Our government should remind itself of what it’s for. Appearances to the contrary, the purpose of government isn’t increasing its own power, corrupting the populace with handouts and enforcing a subversive ethic at variance with our whole civilisation.
Its first, second, third and tenth purpose is protecting the people and their freedom from enemies without and criminals within. It’s only after that purpose has been achieved that, way down on the list, other duties come in – and no, systematically turning a nation of shopkeepers into a nation of shoplifters isn’t one of them.
Forget 1878. Even in 1982, Britain was able to send a task force of 127 ships to the South Atlantic to protect the sovereignty of the Falklands, 8,000 miles away. Today we can’t even protect the sovereignty of our own seashore, a national humiliation for which we only have ourselves to blame.
For it’s British voters who every few years go to the poll booths like lambs going to the slaughter, national slaughter that is. They vote in one criminally negligent government after another, selling their birthright for a pot of ideological message – and I don’t just mean Labour administrations.

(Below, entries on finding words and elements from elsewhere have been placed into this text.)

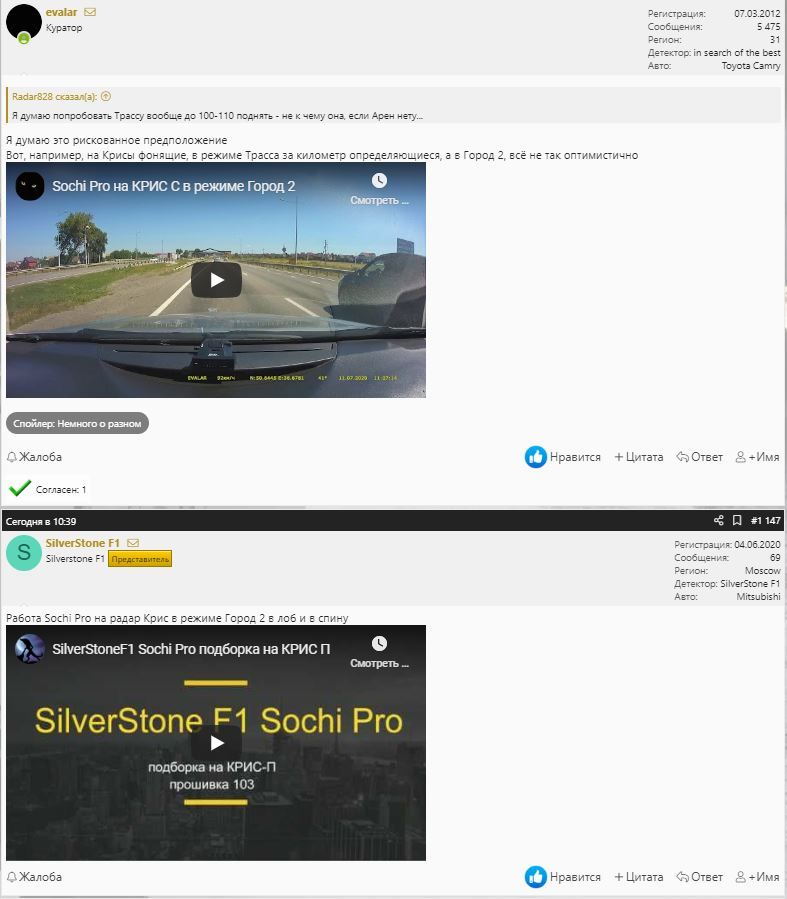Click Watch Later clock on SilverStone video
This screenshot has width=787, height=899.
(379, 644)
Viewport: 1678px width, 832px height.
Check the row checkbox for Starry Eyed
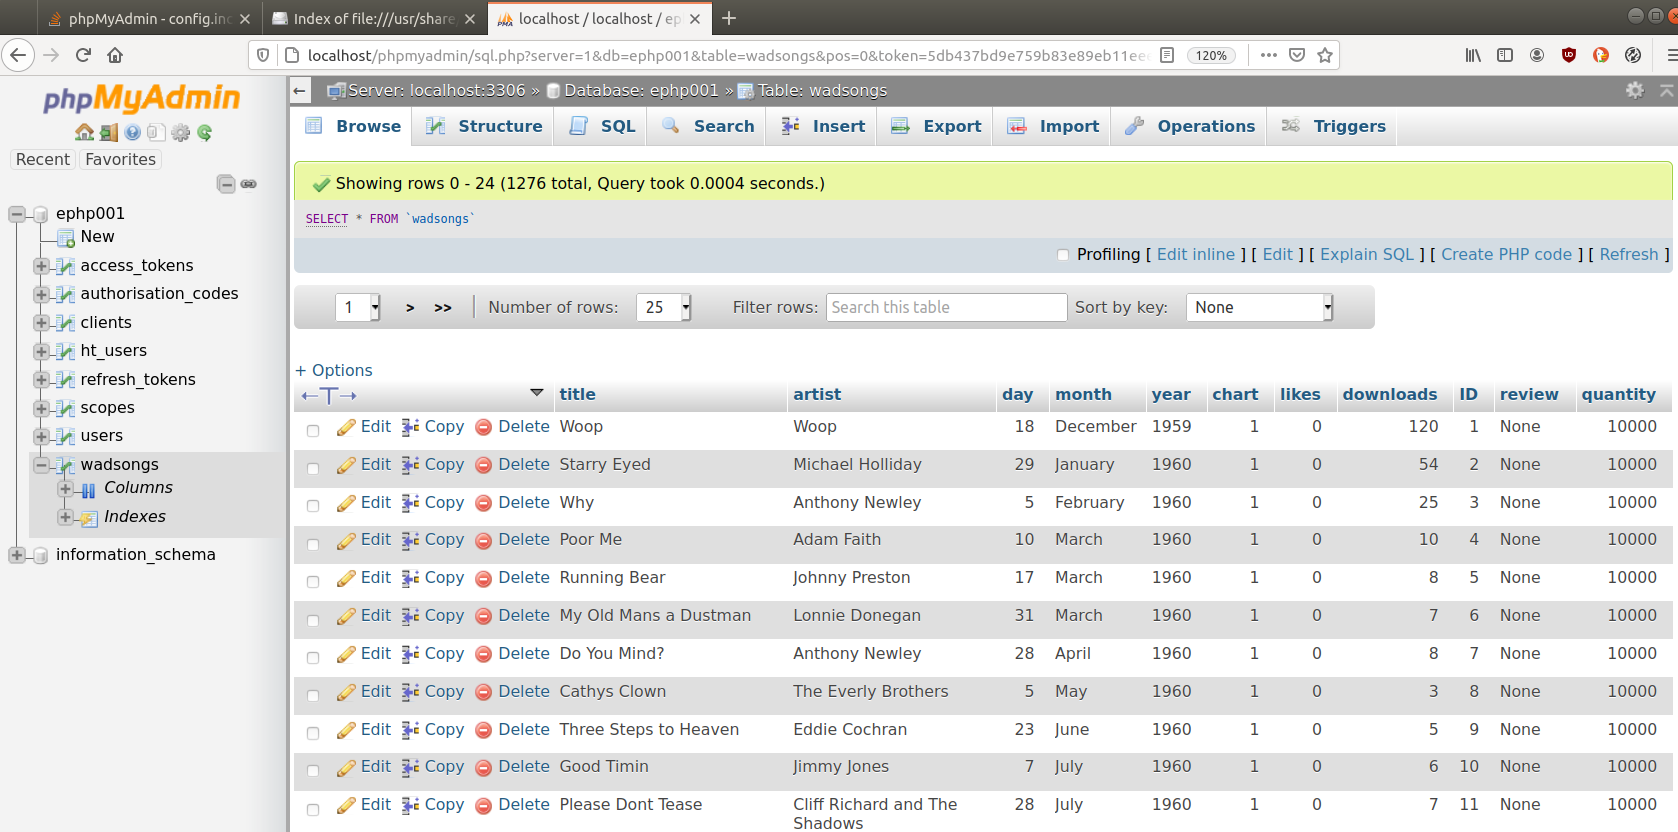point(313,468)
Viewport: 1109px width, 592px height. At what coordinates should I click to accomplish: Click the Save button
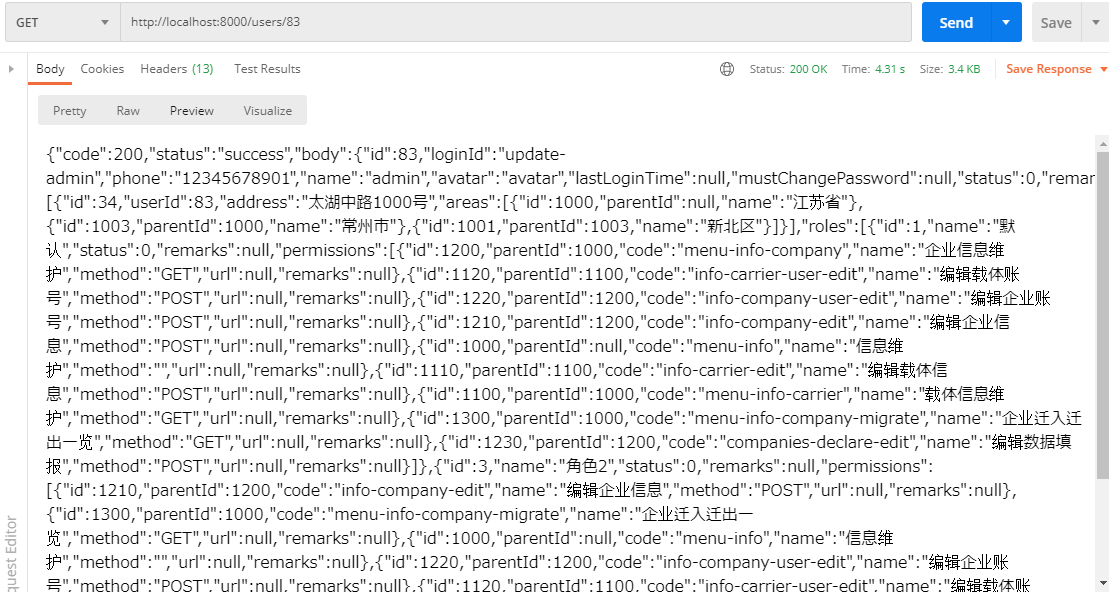[x=1055, y=22]
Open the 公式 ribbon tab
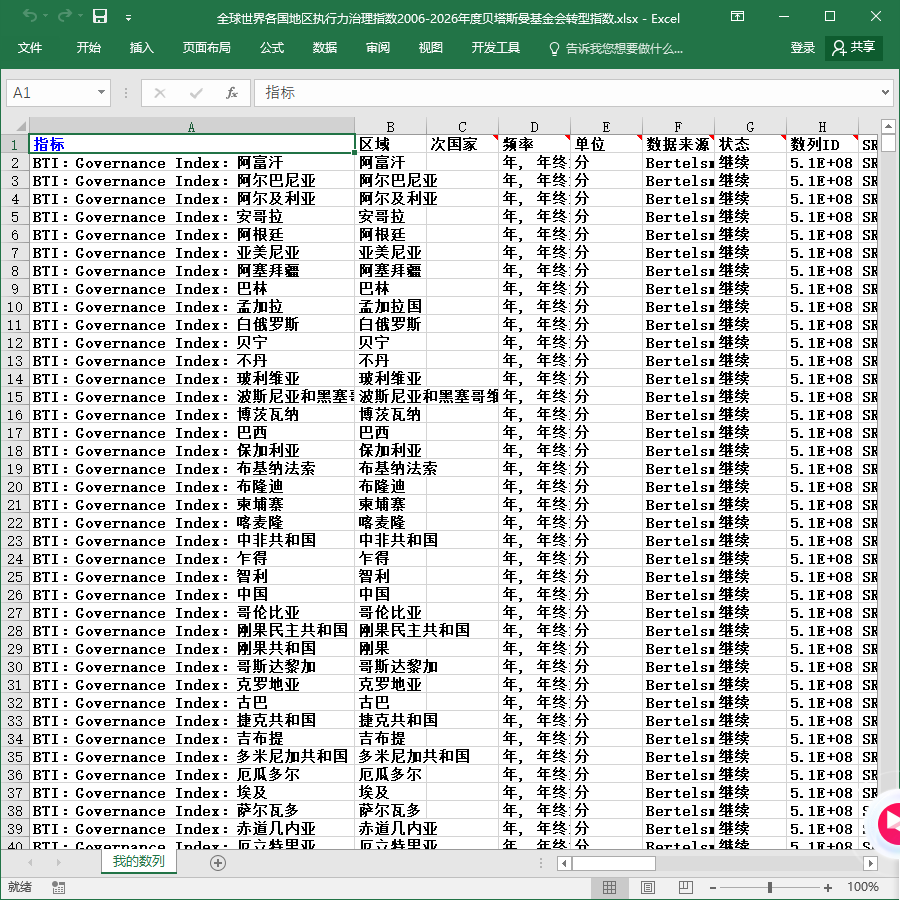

I still remember David Cameron, Tory PM in 2010-2016, announcing yet another swingeing cut to our armed forces. Britain didn’t really need a large army and navy, he explained in his usual inane manner. The nature of modern warfare was such that those traditional entities had become obsolete.
What had become obsolete is Messrs Blair, Cameron, Sunak, Starmer and other corrupt and corrupting spivocrats we call leaders. I do hope Britons realise this and do something about it before it’s not the Royal Navy boarding Russian ships, but the latter landing invasion forces in Kent.
P.S. A propos of nothing, this reminds me of the old story about a society lady returning to London after a voyage around the world. When asked what she thought of the Dardanelles, she replied: “Loved him, hated her.”
P.P.S. Happy Easter to all my Orthodox readers.
Hunt’s ditty has gotten quite a bit of play here. This is the third reference in the past 18 months and fourth since March 2022. Not that I’m counting, but it is good to get confirmation when I think, “I’ve read that recently.”
A quick online search shows His Majesty has six active destroyers, but perhaps they are not all operational. And I hope things have improved since 2021, when there were only enough planes for one of his two aircraft carriers. If you’re to meet the demands of the Naval Defence Act of 1889, you’re going to have to come up with another 130 destroyers (US 78 and China 58) and 12 more aircraft carriers. Obviously, that is no longer practical and perhaps it is unnecessary, as so many of the would-be invaders are already resident. The idea that British shipping needs protection around the world is seen as old-fashioned and probably imperialistic, racist, and any number of phobics.
I detect implicit — and richly deserved — criticism. Unfortunately, when one writes over 300 articles a year for 15 years, one will inevitably repeat oneself. But you are right: I should at least check that repetitions don’t come close together.
The times-two doctrine of the British Empire went the way of all flesh even before the end of the Empire. But we should still be able to defend our seashore without help from the French, our ‘oldest historical enemy’. This requirement seems to escape our Marxist government.
No, no, no. No criticism implied. The patterns of our governments’ follies repeat, so why shouldn’t your condemnations?